In the last hour, I sent the following email to Alex Beam and his editors at the Boston Globe. Beam is the author of the article titled “Hardball in Liverpool” published in the Globe today and linked earlier on this site.

Hillsborough 7 December, 2010 18:45

From:
“Mr Julian Lee”

To: beam@globe.com
Cc: solomon@globe.com; baron@globe.com

Sir,

Your column of today titled Hardball in Liverpool is deeply offensive and further illustrates the ignorance in the wider public of one the worst disasters to hit soccer in the late 20th century. While I am not overly familiar with your work, a brief search has indicated that you write for maximum impact with complete disregard for the truth. Your main aim is to elicit a response. With the aforementioned article, I believe you have achieved this aim.

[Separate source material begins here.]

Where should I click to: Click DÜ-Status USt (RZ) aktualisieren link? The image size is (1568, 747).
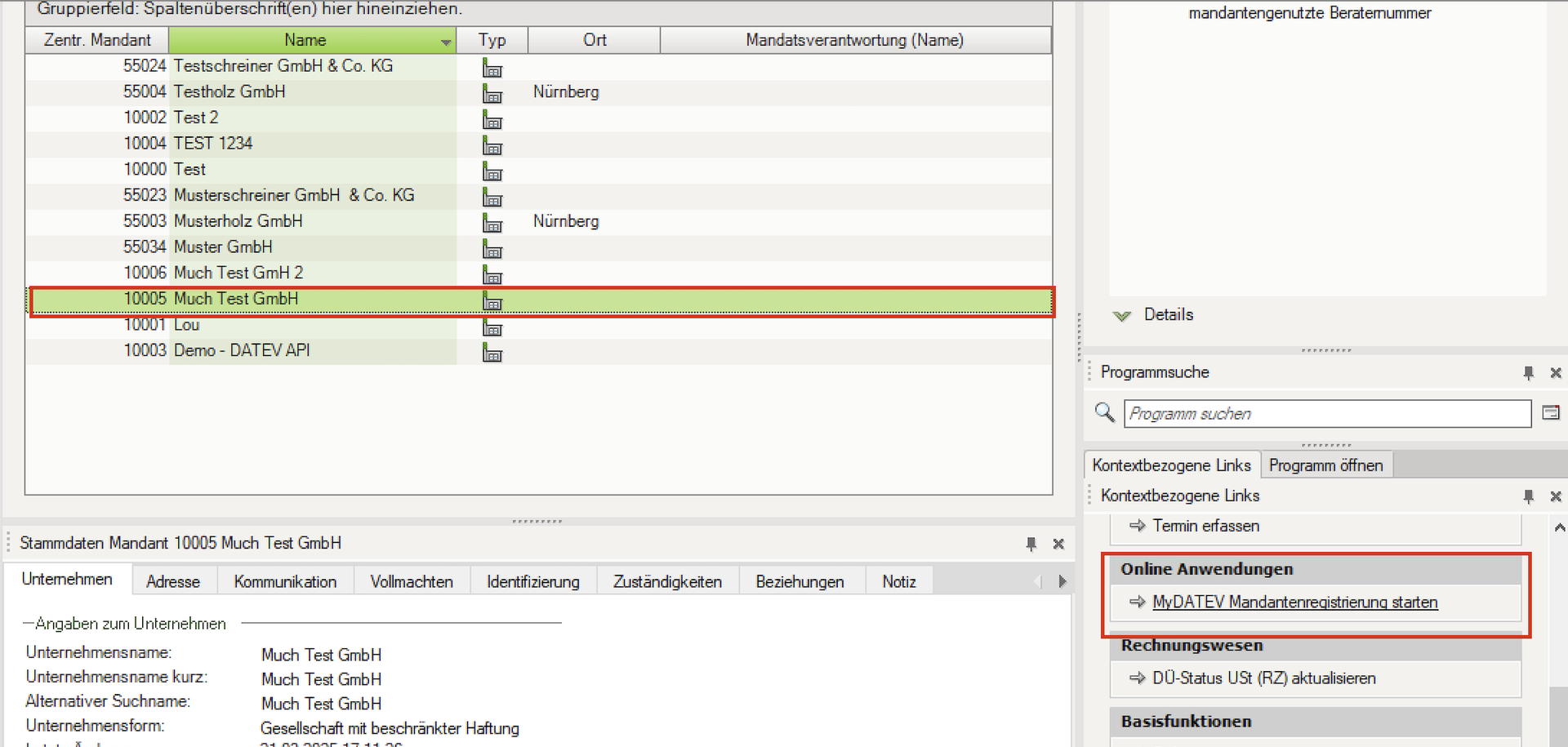pyautogui.click(x=1263, y=678)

To call Hillsborough a riot is misguided at best but more accurately it is a complete fallacy and one of the many lies perpetuated to this day by the initial coverage in the now boycotted publication to which you refer in your column. Below I will give you a brief history of the Hillsborough disaster, and if you bother to read it, I hope you will understand why “their excitable internet fans” still agonise over this event.

On April 15th 1989, Liverpool FC were to meet Nottingham Forest FC in the semi-final of England’s premier knockout competition, the FA Cup. Sadly, this game passed into memory for all the wrong reasons. At precisely 15:06, 6 minutes after kick-off, referee Ray Lewis, was forced to abandon the match with spectators coming over the perimeter fencing in an attempt the escape the fatal crush.

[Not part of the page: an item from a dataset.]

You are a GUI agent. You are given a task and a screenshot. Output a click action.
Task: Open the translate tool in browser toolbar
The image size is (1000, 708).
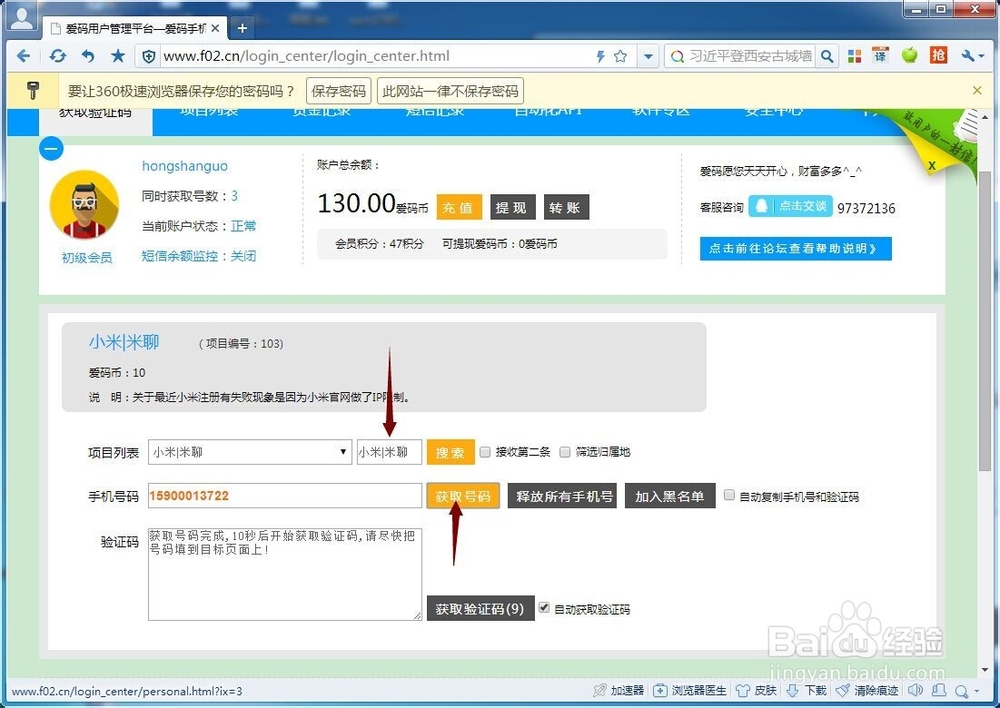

Lord Justice Taylor was appointed to conduct an inquiry into the disaster. The Taylor Report named failure of police control as the primary cause of the disaster. While a crush was developing outside the ground, an inexperienced match day commander Chief Superintendent David Duckenfield ordered the opening of exit gate C. This merely transferred the crush from outside the ground to the even more confined spaces inside Hillsborough and in particular the central pens of the Lepping’s Lane terrace. I suggest you visit this site for further education on the Hillsborough disaster, http://www.contrast.org/hillsborough/history/index.shtm.

96 fans never came home that day. That’s 96 brothers, sisters, sons, cousins, daughters, and fathers, who did not return. Thousands of lives touched by tragedy and your crass, insensitive remarks have done little to alleviate their suffering which continues to this day.

Justice for the 96.

Regards,

Julian Lee
Liverpool fan.

I urge you all to email similar and of course better to the addresses above.